-- Task prompt --
The answer must be every line from the entries below that includes "each".

*** Opening Extracted data ***

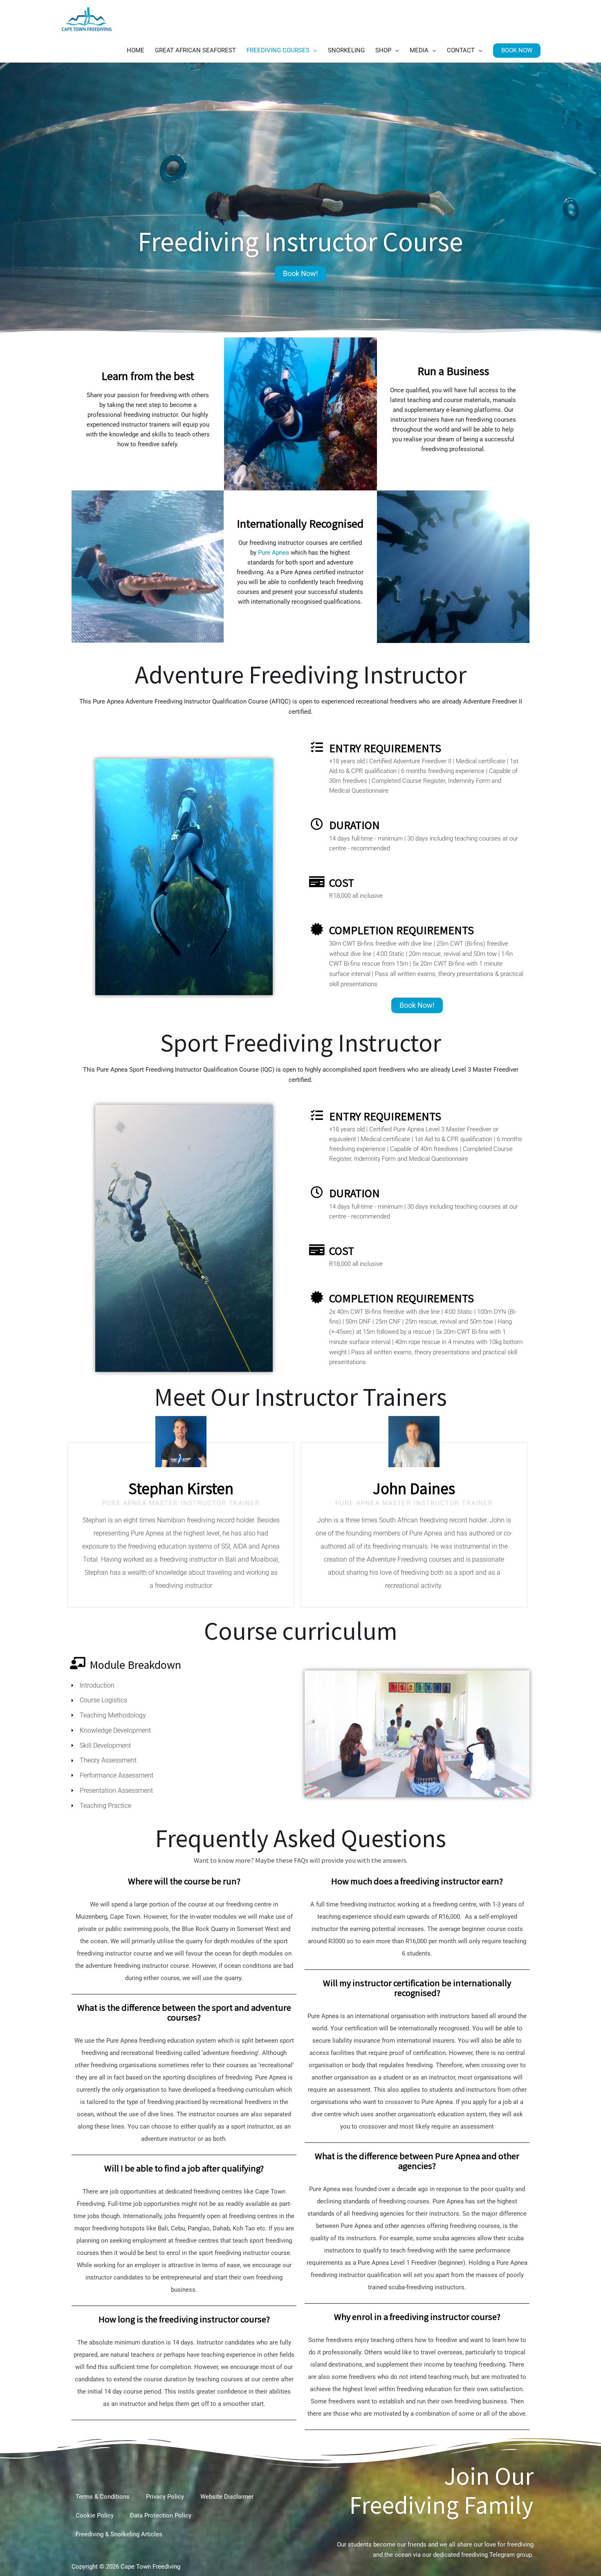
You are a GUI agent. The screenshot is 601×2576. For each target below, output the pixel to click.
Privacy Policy (165, 2496)
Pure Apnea (273, 552)
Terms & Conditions (103, 2496)
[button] (516, 50)
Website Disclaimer (226, 2496)
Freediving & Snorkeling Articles (119, 2534)
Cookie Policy (95, 2515)
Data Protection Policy (160, 2515)
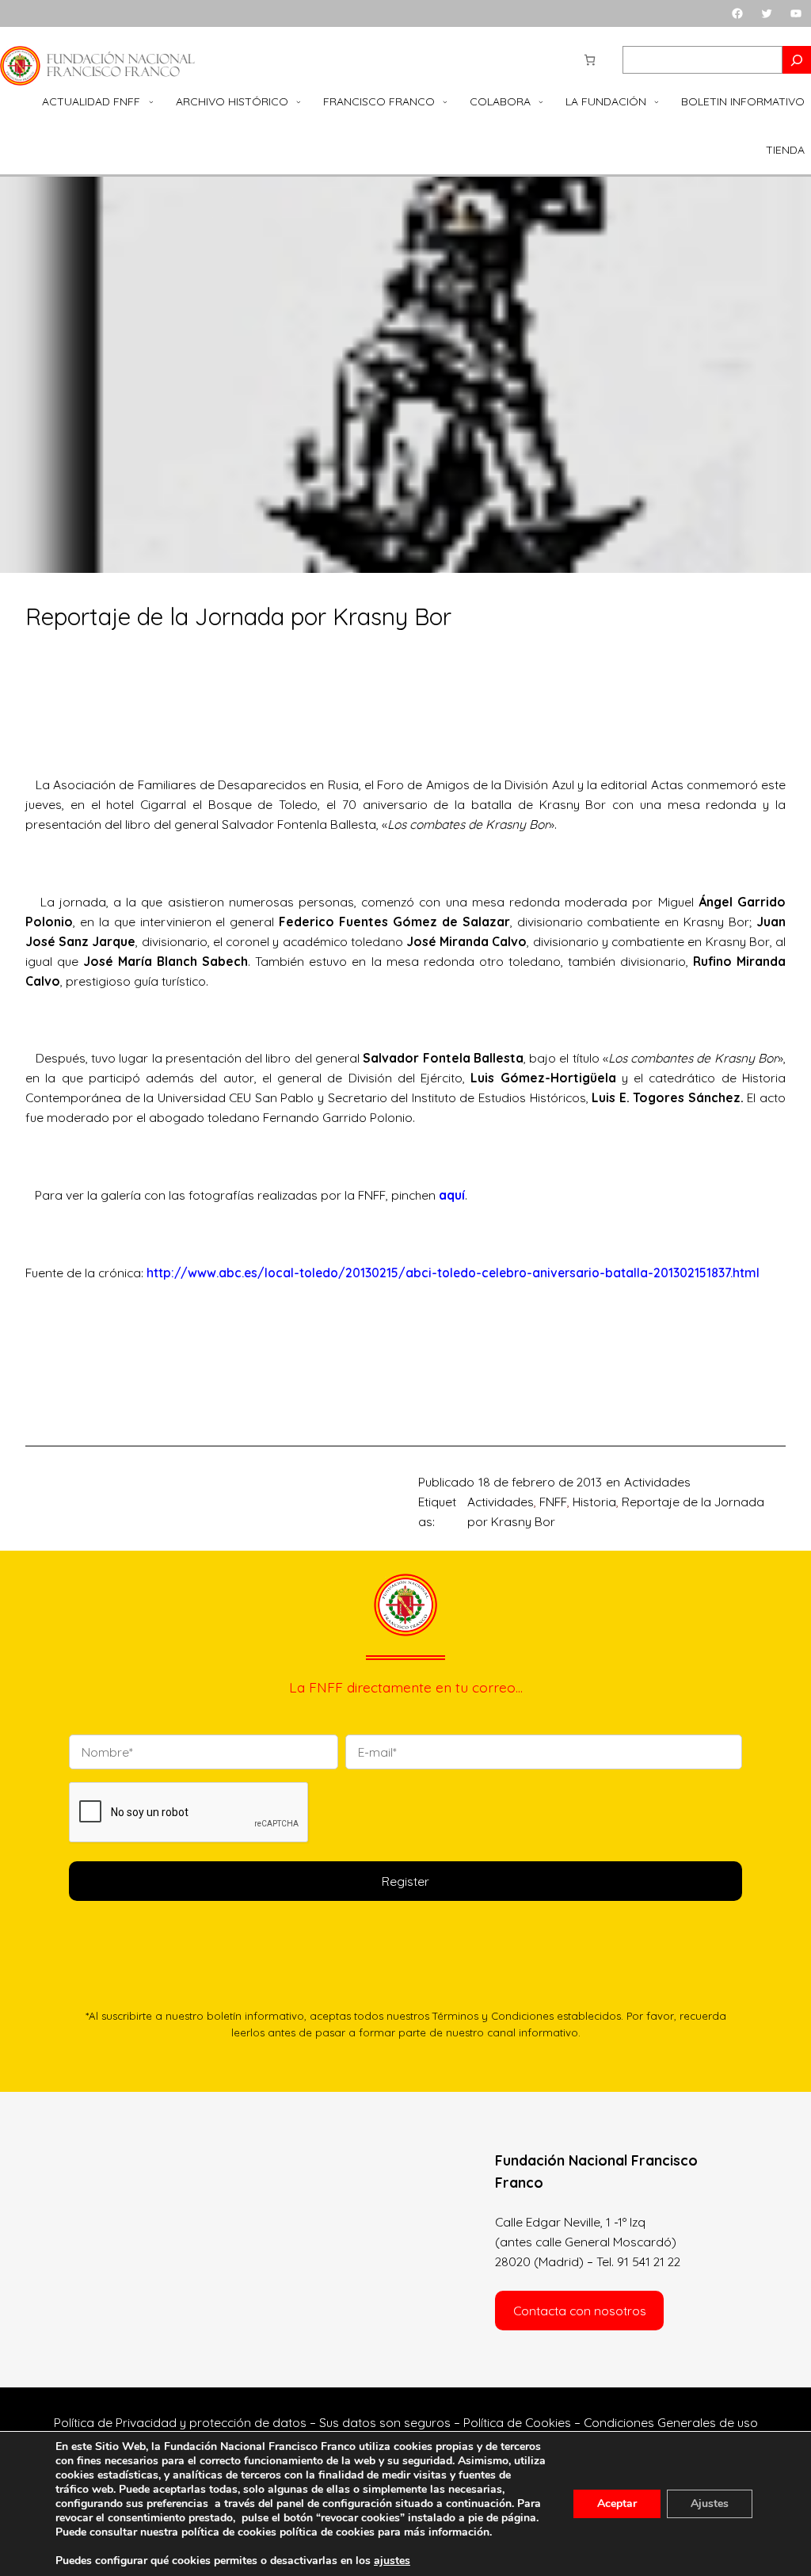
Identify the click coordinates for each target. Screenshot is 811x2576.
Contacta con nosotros (579, 2310)
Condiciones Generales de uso (671, 2422)
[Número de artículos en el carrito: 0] (589, 60)
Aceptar (617, 2503)
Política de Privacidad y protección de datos (180, 2422)
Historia (594, 1501)
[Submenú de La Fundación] (656, 102)
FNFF (553, 1501)
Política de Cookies (517, 2422)
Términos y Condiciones (493, 2015)
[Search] (796, 60)
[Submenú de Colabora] (541, 102)
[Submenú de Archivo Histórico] (298, 102)
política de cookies (327, 2532)
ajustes (392, 2561)
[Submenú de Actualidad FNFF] (151, 102)
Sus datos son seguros (385, 2422)
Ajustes (710, 2503)
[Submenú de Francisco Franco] (445, 102)
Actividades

*** Closing Extracted data ***

-- Output for this exercise --
You are a GUI agent. The screenshot is 601×2576. For each target below, output the pixel to click.
Identify the click coordinates for each target. Screenshot is 811x2576.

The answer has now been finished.